== Textabschnitt ==
:::::

Der Abend ächzt unter der Bilderlast

Dennoch ächzt der gut 100-minütige Abend – nicht unter der Schnee-, sondern unter der Bilderlast. Claus Guth, der zum Uraufführungsteam stieß, bevor die erste Note geschrieben war, muss sich viel Gedanken darüber gemacht haben, wie „Violetter Schnee“ zu einem echten Augenpulver werden kann. Der Regisseur verwandelt die gewollt statische Situation, die langsam ins Kippen gerät, in eine hochgerüstete Bühnenodyssee. Vom Museum geht es ins Apartment, von dort zurück ins zerstörte Museum, durchs Treppenhaus zurück ins Apartment, schließlich auf eine Straße ins Nichts. Zwischendurch begegnen den Eingeschneiten pittoresk abgestellte Menschen im Treppenhaus, während durch den verheerten Museumsbau die gebeugten Gestalten aus Bruegels Bild schleichen. Die Unterbühnenmaschinerie fährt Überstunden und funktioniert einwandfrei, Videowischblenden zaubern immer neue schwarzgraue Vordergründe ohne jeden Horizont herbei.

:::::

== Datensatz ==
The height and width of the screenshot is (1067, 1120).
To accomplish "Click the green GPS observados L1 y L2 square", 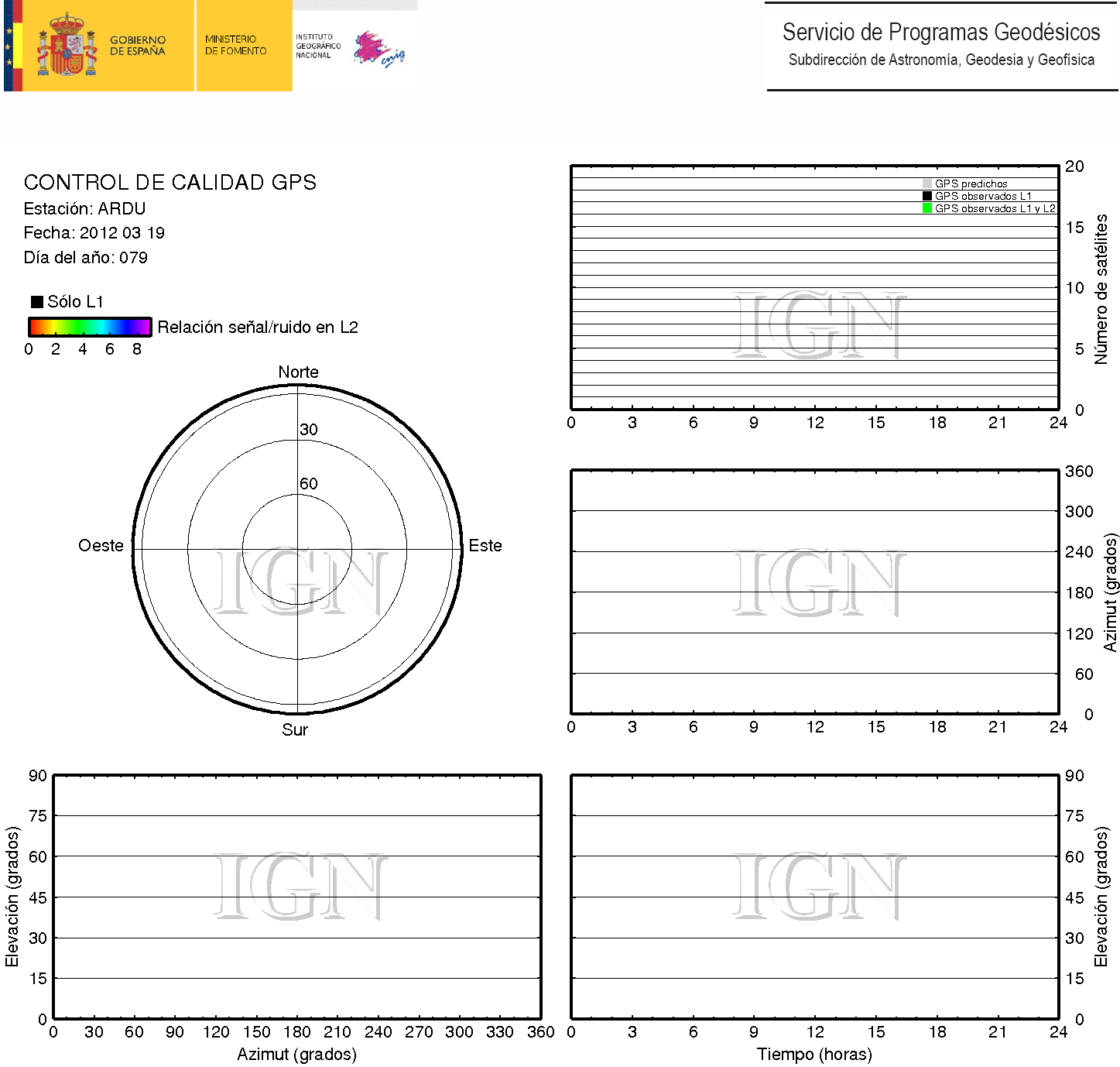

:::::

== Aufgabenstellung ==
Schreibe den Textabschnitt über die Inszenierung von „Violetter Schnee“ vollständig und unverändert ab.

== Vollständige Antwort ==
Der Abend ächzt unter der Bilderlast

Dennoch ächzt der gut 100-minütige Abend – nicht unter der Schnee-, sondern unter der Bilderlast. Claus Guth, der zum Uraufführungsteam stieß, bevor die erste Note geschrieben war, muss sich viel Gedanken darüber gemacht haben, wie „Violetter Schnee“ zu einem echten Augenpulver werden kann. Der Regisseur verwandelt die gewollt statische Situation, die langsam ins Kippen gerät, in eine hochgerüstete Bühnenodyssee. Vom Museum geht es ins Apartment, von dort zurück ins zerstörte Museum, durchs Treppenhaus zurück ins Apartment, schließlich auf eine Straße ins Nichts. Zwischendurch begegnen den Eingeschneiten pittoresk abgestellte Menschen im Treppenhaus, während durch den verheerten Museumsbau die gebeugten Gestalten aus Bruegels Bild schleichen. Die Unterbühnenmaschinerie fährt Überstunden und funktioniert einwandfrei, Videowischblenden zaubern immer neue schwarzgraue Vordergründe ohne jeden Horizont herbei.